[WRITTEN PROBLEM 1] In the mailing-list post, why does the author suspect that many g++ errors and warnings disappear with the patch?
[WRITTEN PROBLEM 2] Reproduce the mailing-list post word for word, everything from "Before I spend" down to "-561,9 +561,14 @@ compile_file (void)".

2012-03-26 Thread Steven Bosscher
Hello,

This patch is one way to address PR44982. I see no good reason to
cgraph_finalize_compilation_unit if there were parse errors. As Richi
already pointed out, GCC traditionally has proceeded after parse
errors to preserve warnings and errors we generate from the middle-end
and during semantic analysis. But it seems to me that those warnings
are not very meaningful after parse errors (-Wuninitialized after a
parse error??), and errors from the middle end are mostly for exotic
code (involving asm()s and the like). Bailing out after parse errors
is therefore IMHO the right thing to do for the common case.

Thoughts? Comments?

If the consensus is that this patch goes in, I'll also have to do some
work on the test suite, because some warnings and errors disappear.
List attached below. A lot of errors and warnings from g++ disappear.
I suspect this is because they are only issued during gimplification.
That is something I'll have to address before this patch could go in.
Before I spend the effort, I'd like to know if there is consensus on
the general direction proposed here... ;-)

Ciao!
Steven



Index: toplev.c
===
--- toplev.c(revision 185813)
+++ toplev.c(working copy)
@@ -561,9 +561,14 @@ compile_file (void)

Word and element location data
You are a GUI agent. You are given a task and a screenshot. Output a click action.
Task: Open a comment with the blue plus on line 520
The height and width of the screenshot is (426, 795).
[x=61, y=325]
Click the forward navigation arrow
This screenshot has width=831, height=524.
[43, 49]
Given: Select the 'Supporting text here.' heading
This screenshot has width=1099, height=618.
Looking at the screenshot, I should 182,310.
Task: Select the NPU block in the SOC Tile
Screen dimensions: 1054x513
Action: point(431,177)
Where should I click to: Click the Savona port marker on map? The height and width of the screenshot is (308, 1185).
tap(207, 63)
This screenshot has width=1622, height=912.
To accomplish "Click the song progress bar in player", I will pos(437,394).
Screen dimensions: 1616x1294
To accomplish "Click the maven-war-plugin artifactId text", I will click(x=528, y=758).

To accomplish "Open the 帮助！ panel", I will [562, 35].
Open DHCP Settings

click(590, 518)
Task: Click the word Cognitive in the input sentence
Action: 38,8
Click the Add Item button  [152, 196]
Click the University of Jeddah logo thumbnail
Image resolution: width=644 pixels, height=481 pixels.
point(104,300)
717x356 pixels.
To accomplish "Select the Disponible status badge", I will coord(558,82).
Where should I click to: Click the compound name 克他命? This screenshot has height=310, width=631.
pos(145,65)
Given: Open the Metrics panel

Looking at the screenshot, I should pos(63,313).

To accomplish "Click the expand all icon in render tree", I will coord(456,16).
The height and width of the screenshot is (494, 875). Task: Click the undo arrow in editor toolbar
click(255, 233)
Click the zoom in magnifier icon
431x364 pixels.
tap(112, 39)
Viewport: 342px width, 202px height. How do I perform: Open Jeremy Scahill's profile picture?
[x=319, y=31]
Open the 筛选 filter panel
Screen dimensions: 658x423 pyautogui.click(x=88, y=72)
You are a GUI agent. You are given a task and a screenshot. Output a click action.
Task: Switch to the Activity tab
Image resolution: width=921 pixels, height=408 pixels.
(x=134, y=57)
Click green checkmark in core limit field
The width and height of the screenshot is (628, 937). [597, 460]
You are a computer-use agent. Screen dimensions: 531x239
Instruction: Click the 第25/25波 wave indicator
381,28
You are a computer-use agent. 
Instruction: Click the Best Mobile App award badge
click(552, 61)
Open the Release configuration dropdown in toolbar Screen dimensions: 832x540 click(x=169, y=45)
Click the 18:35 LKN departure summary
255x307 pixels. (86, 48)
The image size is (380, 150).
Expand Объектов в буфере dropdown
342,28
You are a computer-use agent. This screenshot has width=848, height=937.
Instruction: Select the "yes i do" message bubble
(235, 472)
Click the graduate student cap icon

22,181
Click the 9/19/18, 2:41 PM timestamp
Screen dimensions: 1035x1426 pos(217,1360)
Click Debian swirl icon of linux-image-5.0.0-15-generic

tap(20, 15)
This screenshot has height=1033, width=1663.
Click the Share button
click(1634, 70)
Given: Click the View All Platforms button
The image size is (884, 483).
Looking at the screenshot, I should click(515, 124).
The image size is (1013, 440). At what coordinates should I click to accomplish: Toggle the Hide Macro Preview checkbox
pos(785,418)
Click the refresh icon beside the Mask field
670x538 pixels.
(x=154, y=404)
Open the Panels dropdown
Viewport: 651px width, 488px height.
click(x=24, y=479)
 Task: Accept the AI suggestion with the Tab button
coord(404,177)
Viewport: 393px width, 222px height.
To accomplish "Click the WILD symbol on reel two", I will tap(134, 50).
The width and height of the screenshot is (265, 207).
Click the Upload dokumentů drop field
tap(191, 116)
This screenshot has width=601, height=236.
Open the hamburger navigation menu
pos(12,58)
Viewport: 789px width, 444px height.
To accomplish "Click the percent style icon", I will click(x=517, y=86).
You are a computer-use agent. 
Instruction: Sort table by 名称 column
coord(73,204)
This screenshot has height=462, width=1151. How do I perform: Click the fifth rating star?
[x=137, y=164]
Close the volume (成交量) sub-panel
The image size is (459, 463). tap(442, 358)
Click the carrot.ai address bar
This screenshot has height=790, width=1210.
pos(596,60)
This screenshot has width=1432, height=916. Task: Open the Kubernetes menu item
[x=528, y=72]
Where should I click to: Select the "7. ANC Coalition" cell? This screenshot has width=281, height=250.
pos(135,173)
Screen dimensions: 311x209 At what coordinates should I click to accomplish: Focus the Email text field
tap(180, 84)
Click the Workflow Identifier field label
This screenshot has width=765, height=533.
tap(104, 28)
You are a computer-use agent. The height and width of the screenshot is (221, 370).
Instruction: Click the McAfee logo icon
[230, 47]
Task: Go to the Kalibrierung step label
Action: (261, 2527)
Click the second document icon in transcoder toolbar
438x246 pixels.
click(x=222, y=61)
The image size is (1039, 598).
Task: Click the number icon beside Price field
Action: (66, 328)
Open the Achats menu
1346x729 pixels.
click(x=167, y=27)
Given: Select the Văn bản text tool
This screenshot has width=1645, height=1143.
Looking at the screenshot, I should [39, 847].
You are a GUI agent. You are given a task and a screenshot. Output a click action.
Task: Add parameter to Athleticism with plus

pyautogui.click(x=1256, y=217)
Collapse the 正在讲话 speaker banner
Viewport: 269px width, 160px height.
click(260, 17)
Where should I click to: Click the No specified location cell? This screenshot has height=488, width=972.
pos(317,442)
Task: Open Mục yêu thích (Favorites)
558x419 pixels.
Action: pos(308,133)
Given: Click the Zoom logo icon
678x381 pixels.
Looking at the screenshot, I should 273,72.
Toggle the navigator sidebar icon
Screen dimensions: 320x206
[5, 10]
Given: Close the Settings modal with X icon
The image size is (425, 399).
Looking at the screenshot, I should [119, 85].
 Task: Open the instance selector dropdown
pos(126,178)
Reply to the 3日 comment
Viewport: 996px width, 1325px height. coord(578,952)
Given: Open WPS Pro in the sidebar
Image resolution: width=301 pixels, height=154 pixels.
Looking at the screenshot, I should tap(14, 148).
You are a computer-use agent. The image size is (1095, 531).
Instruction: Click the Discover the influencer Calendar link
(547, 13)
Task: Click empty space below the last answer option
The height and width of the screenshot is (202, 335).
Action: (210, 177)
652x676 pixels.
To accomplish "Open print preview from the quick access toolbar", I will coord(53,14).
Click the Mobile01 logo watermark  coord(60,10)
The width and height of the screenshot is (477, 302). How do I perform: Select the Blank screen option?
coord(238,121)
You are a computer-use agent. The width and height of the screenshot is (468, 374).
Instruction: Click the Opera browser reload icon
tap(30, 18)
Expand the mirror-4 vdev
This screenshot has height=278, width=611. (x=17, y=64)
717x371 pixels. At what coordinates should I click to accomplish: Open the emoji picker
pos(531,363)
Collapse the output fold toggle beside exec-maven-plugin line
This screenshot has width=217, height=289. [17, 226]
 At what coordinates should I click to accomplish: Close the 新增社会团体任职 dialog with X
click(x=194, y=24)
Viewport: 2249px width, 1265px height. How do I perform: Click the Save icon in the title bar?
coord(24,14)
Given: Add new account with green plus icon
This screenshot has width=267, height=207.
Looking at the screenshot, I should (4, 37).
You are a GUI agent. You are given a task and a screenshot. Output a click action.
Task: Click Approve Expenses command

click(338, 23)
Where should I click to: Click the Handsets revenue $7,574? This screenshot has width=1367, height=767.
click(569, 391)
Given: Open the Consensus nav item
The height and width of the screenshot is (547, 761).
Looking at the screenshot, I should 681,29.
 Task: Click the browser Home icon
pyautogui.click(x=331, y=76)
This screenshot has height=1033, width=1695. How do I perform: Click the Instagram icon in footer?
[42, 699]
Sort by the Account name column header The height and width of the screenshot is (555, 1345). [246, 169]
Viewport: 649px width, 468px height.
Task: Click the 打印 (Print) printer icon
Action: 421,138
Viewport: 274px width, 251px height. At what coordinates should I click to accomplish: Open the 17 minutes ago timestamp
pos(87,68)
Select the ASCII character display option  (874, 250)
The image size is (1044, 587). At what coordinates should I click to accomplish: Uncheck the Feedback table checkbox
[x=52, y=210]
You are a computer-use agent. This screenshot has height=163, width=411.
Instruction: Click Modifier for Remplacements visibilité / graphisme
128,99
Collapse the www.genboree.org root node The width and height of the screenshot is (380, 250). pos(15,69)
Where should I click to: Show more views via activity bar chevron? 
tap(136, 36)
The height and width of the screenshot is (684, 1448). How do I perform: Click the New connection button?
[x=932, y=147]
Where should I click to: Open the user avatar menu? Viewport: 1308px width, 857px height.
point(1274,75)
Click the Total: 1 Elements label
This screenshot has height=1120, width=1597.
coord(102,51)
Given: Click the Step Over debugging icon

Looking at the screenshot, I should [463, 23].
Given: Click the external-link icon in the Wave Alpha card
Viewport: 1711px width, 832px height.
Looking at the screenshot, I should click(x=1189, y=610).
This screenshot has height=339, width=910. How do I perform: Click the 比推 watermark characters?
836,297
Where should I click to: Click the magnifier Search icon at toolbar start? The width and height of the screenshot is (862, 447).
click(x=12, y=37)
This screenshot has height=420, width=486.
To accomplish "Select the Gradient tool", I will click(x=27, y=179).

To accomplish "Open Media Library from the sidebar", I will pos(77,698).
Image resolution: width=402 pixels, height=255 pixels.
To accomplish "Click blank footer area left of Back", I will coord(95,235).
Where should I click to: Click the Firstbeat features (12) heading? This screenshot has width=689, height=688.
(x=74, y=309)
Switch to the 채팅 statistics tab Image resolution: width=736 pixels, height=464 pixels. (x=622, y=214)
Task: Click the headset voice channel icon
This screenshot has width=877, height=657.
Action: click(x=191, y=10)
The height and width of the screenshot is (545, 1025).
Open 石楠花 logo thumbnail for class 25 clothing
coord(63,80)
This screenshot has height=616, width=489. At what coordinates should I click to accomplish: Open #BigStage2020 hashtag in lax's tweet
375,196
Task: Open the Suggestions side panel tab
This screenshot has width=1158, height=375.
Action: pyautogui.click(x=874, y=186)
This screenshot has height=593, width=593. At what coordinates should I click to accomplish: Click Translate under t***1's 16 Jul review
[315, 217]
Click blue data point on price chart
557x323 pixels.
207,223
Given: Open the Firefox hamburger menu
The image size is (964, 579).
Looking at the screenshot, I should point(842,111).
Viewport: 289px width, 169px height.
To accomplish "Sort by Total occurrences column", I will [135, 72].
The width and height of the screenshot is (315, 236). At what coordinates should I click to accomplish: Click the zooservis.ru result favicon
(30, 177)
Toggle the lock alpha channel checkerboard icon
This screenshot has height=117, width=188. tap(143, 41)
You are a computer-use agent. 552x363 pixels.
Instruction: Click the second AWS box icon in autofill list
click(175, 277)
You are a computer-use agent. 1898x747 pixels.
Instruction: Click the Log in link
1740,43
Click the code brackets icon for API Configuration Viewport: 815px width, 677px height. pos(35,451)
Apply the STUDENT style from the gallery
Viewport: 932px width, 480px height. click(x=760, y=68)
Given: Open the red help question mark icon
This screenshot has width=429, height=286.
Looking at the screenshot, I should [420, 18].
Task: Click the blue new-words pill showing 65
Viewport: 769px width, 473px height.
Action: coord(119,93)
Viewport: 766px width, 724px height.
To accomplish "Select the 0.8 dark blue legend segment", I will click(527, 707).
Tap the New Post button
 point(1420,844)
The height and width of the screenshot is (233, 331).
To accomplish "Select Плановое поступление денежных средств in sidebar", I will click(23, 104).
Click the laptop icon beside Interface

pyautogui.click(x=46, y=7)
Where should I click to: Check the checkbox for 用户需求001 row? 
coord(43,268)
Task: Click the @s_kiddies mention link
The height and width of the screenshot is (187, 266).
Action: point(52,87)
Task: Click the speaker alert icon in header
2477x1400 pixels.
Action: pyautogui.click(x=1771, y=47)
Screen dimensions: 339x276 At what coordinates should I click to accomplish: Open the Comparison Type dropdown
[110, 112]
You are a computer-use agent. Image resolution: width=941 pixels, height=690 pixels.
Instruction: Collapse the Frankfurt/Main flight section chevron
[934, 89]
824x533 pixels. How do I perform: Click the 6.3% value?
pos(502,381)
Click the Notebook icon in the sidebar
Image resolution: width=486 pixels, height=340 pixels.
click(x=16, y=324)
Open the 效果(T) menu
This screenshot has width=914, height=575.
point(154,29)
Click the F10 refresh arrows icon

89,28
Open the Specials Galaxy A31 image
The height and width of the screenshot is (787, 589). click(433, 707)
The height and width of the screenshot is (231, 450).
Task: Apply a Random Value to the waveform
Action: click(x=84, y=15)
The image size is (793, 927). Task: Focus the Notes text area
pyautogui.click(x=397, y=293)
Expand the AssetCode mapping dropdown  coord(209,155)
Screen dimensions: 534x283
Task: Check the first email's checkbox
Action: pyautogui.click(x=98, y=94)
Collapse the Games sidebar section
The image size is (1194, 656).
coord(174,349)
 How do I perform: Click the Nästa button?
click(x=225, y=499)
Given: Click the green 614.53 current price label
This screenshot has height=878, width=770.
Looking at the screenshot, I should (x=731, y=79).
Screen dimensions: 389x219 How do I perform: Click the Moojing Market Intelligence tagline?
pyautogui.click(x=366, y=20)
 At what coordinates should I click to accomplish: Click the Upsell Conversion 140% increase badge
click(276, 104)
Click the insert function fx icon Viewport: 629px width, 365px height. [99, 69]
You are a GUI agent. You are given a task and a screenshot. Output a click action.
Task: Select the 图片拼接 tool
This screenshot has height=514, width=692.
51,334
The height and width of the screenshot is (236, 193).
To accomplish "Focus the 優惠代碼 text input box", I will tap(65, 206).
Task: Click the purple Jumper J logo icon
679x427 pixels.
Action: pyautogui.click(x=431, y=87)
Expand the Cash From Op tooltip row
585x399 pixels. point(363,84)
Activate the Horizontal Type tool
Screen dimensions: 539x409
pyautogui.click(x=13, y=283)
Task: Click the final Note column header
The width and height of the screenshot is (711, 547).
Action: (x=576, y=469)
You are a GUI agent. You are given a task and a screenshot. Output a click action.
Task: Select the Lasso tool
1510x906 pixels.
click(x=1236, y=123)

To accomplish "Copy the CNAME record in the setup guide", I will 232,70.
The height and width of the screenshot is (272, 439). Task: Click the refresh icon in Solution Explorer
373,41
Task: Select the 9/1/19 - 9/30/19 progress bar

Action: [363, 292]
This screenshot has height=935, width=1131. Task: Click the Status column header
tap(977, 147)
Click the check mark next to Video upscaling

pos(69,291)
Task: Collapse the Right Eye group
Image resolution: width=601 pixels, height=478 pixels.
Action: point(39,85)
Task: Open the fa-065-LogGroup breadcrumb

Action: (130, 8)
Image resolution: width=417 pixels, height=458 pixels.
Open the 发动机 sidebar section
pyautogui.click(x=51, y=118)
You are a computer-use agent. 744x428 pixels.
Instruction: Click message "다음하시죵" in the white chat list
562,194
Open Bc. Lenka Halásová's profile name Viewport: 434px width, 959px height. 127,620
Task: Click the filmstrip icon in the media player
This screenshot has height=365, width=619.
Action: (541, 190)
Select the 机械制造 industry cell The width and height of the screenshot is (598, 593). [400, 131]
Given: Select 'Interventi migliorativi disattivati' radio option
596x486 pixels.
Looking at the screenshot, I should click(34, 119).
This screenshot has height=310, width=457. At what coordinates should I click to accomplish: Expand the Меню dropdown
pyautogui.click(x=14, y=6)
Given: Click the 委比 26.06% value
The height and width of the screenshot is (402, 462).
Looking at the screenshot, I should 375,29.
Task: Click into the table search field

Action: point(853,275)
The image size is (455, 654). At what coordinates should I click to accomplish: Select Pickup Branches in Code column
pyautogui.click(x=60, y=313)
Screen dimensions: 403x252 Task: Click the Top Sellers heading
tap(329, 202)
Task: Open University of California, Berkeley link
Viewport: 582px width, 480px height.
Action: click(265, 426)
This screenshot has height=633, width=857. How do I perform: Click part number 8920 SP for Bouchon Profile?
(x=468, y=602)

[WRITTEN SOLUTION 1] Because they are only issued during gimplification.

[WRITTEN SOLUTION 2]
Before I spend the effort, I'd like to know if there is consensus on
the general direction proposed here... ;-)

Ciao!
Steven



Index: toplev.c
===
--- toplev.c(revision 185813)
+++ toplev.c(working copy)
@@ -561,9 +561,14 @@ compile_file (void)